• **HOW TO COMPLETE THIS TASK**: Give back every record exactly as written.

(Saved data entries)
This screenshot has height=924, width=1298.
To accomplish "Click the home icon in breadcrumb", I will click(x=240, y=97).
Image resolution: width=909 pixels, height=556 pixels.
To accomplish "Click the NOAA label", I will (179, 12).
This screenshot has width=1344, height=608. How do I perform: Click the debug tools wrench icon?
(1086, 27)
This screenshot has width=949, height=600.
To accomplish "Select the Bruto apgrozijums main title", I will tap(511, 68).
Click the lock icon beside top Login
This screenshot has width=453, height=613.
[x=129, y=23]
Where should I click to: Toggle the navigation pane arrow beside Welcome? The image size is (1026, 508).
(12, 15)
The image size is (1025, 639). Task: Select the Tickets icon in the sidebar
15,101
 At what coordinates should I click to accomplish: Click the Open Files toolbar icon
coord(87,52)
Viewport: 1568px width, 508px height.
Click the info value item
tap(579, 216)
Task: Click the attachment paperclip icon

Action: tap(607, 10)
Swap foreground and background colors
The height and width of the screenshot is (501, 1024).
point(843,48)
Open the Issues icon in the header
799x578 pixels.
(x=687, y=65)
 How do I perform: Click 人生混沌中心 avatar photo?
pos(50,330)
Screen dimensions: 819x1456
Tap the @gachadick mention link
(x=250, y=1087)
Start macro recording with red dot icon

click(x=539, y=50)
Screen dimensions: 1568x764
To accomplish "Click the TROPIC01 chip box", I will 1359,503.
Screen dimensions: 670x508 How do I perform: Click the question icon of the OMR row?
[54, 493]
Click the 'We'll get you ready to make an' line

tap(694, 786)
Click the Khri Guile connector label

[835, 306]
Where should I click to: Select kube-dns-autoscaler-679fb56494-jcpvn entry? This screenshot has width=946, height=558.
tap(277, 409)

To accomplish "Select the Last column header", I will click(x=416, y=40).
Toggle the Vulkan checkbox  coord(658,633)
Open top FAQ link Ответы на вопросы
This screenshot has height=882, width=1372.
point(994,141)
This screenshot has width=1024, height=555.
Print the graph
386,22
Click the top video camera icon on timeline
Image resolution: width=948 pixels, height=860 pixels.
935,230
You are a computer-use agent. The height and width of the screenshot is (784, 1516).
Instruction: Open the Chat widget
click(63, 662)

• **SOLUTION FOR THIS TASK**:
This screenshot has height=924, width=1298.
To accomplish "Click the home icon in breadcrumb", I will click(x=240, y=97).
Image resolution: width=909 pixels, height=556 pixels.
To accomplish "Click the NOAA label", I will (179, 12).
This screenshot has width=1344, height=608. How do I perform: Click the debug tools wrench icon?
(1086, 27)
This screenshot has width=949, height=600.
To accomplish "Select the Bruto apgrozijums main title", I will tap(511, 68).
Click the lock icon beside top Login
This screenshot has width=453, height=613.
[x=129, y=23]
Where should I click to: Toggle the navigation pane arrow beside Welcome? The image size is (1026, 508).
(12, 15)
The image size is (1025, 639). Task: Select the Tickets icon in the sidebar
15,101
 At what coordinates should I click to accomplish: Click the Open Files toolbar icon
coord(87,52)
Viewport: 1568px width, 508px height.
Click the info value item
tap(579, 216)
Task: Click the attachment paperclip icon

Action: tap(607, 10)
Swap foreground and background colors
The height and width of the screenshot is (501, 1024).
point(843,48)
Open the Issues icon in the header
799x578 pixels.
(x=687, y=65)
 How do I perform: Click 人生混沌中心 avatar photo?
pos(50,330)
Screen dimensions: 819x1456
Tap the @gachadick mention link
(x=250, y=1087)
Start macro recording with red dot icon

click(x=539, y=50)
Screen dimensions: 1568x764
To accomplish "Click the TROPIC01 chip box", I will 1359,503.
Screen dimensions: 670x508 How do I perform: Click the question icon of the OMR row?
[54, 493]
Click the 'We'll get you ready to make an' line

tap(694, 786)
Click the Khri Guile connector label

[835, 306]
Where should I click to: Select kube-dns-autoscaler-679fb56494-jcpvn entry? This screenshot has width=946, height=558.
tap(277, 409)

To accomplish "Select the Last column header", I will click(x=416, y=40).
Toggle the Vulkan checkbox  coord(658,633)
Open top FAQ link Ответы на вопросы
This screenshot has height=882, width=1372.
point(994,141)
This screenshot has width=1024, height=555.
Print the graph
386,22
Click the top video camera icon on timeline
Image resolution: width=948 pixels, height=860 pixels.
935,230
You are a computer-use agent. The height and width of the screenshot is (784, 1516).
Instruction: Open the Chat widget
click(63, 662)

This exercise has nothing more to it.